Many have been drawn to a wilderness for that very reason. And in our own day, many people still seek out retreats of solitude.

For in the wilderness we’re stripped of all the things that protect us from ourselves and from our mortality. In the wilderness we find God but we also find our demons.

Jesus went to the wilderness to be rid of all the comforts he’d known.

Standing on the brink of the start of his ministry, for forty days and nights he stayed dedicated to the task ahead, the unflinching life of self-giving, the life of obedience even unto death
When John Milton, in his epic poem, Paradise Regained, wrote about the story of Christ’s temptations in the Wilderness, he let his imagination run free.

And if you have a fancy for 17th century poetry, this is a good one for Lent.

At one stage it’s described that Satan is faced with what for him would be for him a disaster, the prospect of Jesus’s life and ministry being a success, as the beloved Son of God, so he calls together a council of demons to work out how best to stop Jesus in his tracks.

The Council rejects a whole series of possible temptations as far too easy for Jesus to detect. The best way of subverting his mission, they conclude, is to tempt Jesus into quick fixes and short cuts. We should pay heed; we’re prone to the same kind of temptations.

First Satan tempts Jesus to use his powers to turn the little limestone rocks that litter the Wilderness into bread.

That doesn’t seem an unreasonable thing to do. Surely there is no harm in using his God-given power to provide food for the hungry?

Didn’t the Lord’s own mother praise the God who “fills the hungry with good things?” and is this not the same Jesus who will transform a boy’s lunch into a meal for 5,000?

But to have done so in these circumstances, Jesus would have been taking gifts he’d been given for the service of others and using them to serve himself.

Jesus countered this by reminding us that food and possessions are not the only things we need to live our lives. ‘One does not live by bread alone’

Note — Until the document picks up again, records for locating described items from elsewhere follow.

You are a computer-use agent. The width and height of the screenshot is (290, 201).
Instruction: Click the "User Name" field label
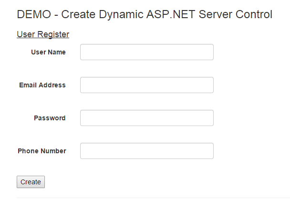[48, 52]
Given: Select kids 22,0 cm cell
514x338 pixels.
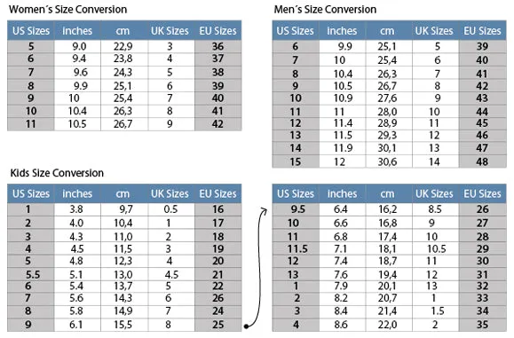Looking at the screenshot, I should pos(387,325).
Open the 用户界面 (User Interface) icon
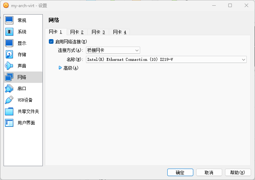255x180 pixels. coord(9,123)
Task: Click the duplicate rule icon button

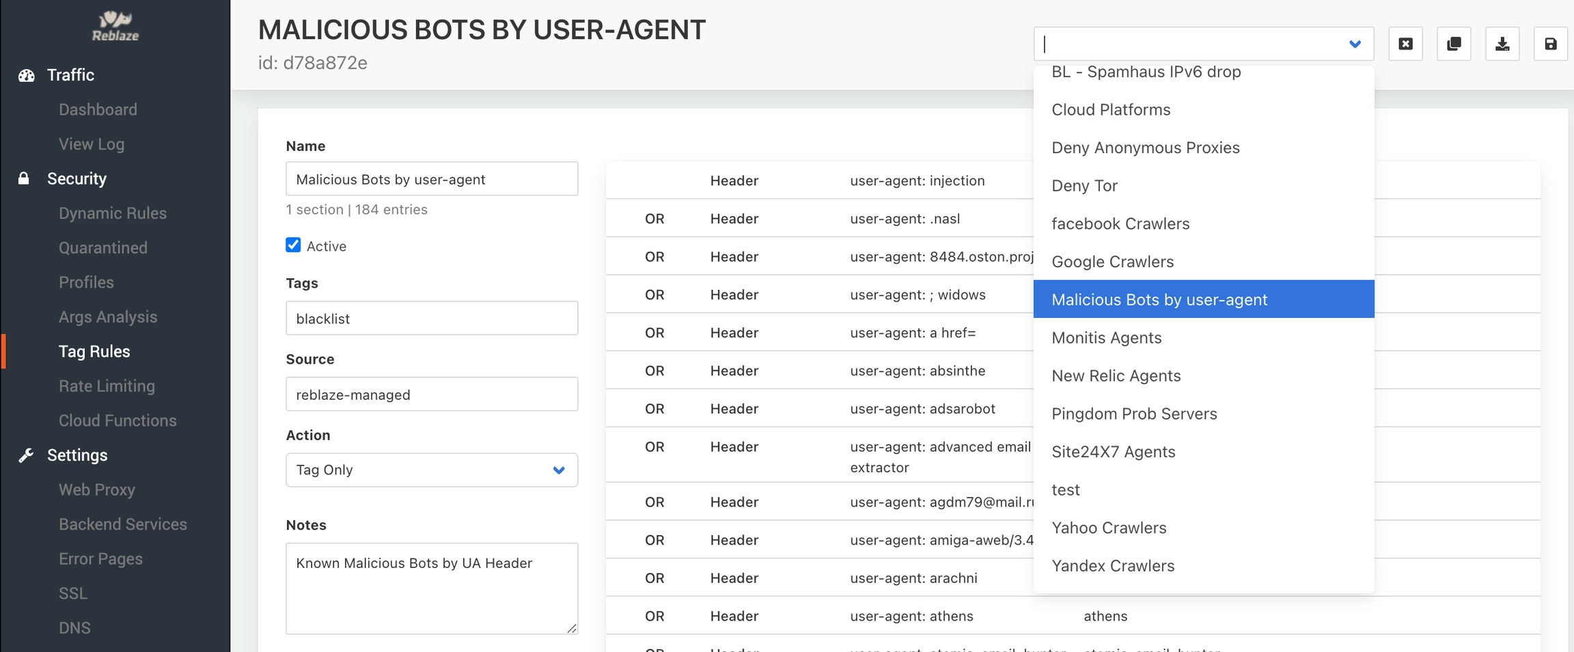Action: (x=1454, y=44)
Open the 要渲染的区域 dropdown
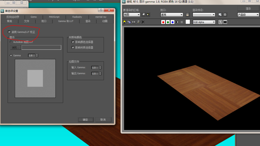260x146 pixels. point(132,15)
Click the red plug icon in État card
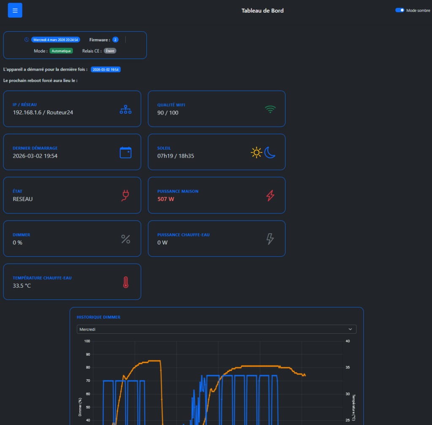Screen dimensions: 432x425 coord(126,196)
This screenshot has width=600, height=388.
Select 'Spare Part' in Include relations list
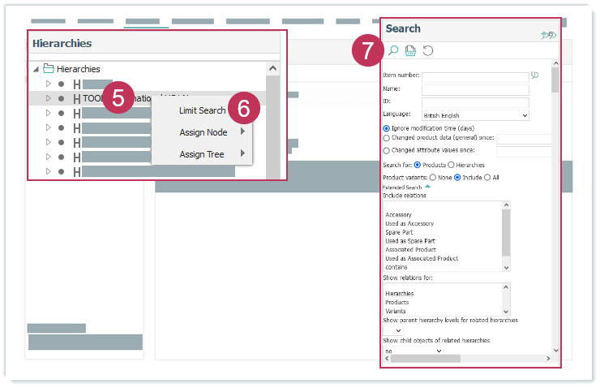tap(399, 232)
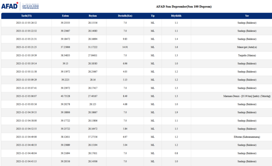Click the latitude value 40.73528

point(65,96)
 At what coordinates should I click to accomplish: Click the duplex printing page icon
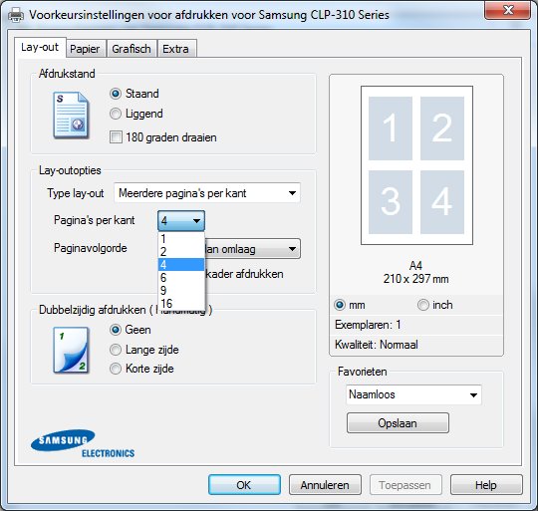[71, 350]
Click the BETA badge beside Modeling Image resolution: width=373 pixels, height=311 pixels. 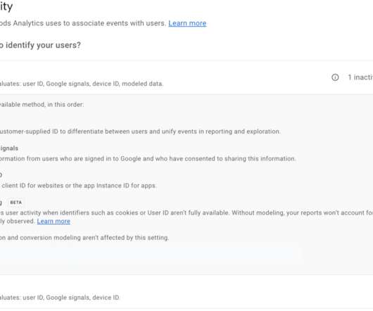click(16, 203)
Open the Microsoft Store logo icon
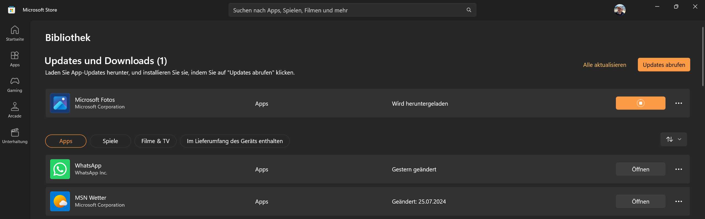 (x=11, y=10)
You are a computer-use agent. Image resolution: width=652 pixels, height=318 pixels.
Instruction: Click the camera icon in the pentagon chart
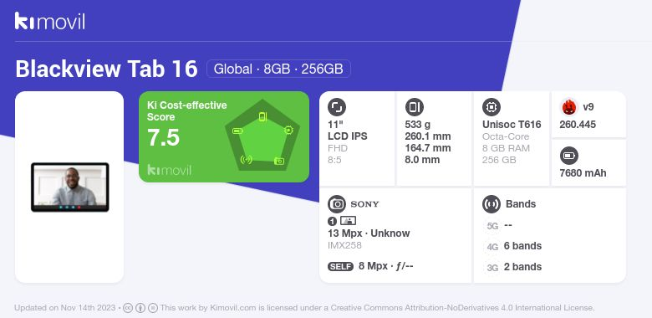tap(279, 161)
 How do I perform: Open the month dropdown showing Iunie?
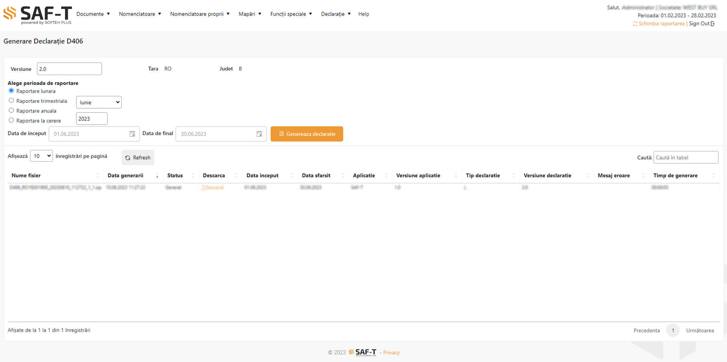[x=99, y=102]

Next, Jesus battles with the temptation of power.

Seeing all the power and wealth in the world and the enticement to pursue glory and authority, fame and wealth is still attractive today.

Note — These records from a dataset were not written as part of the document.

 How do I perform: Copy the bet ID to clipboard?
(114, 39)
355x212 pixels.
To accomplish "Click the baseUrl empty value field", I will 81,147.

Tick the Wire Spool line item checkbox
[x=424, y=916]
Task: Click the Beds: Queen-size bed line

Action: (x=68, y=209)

There must have been some temptation for Jesus to respond to the evil oppression of the Roman occupation with a show of supernatural force must have been enormous.

Jesus was very aware of the Jewish expectation that God would send his messiah to vindicate his people, to free them from tyranny & the yoke of oppression.

At his Baptism God had confirmed him as his beloved Son- he knew that he was the longed for Messiah, with all that title meant for his own people.

But he refused to use evil to overcome evil.

Instead he chose to confront both religious & state oppression with the ultimate power of His love, the cross.

Finally having been defeated on this front Satan now tries a different approach.

Let’s try a circus act; give people a bit of excitement. No need for a safety net, after all that word of God you’re so fond of quoting says if you’re the Messiah you won’t even stub your foot on one of these stones.

Jesus responds “You shall not put God to the test.”

To test God is to refuse to trust him, to fail to take the risk of true faith in response to his love.

It’s a temptation that is still around. Many want God to perform “magic” and liberate us. This is why there is a hype around certain churches and tele-evangelists who offer the high energy excitement of spectacular so-called miracles

Attracting people, yes, but what’s bringing them is what they can get out of it.

And it is very different from having true faith in God who calls us to be at service for one another.

We are only a few days into this season of wilderness. And if you haven’t started some form of discipline this Lent, it’s not too late.

Lent is a time for self examination and for re-balancing. It’s our time to enter the wilderness so we can be faced with the things that distract us, and separate us and tempt us.

It won’t be easy, facing our demons never are, but this is the task that is put before us, so that we can be strong in our own ministries, strong in our own discipleship, and strong in our own relationship with God.

How are you going to use this time of wilderness?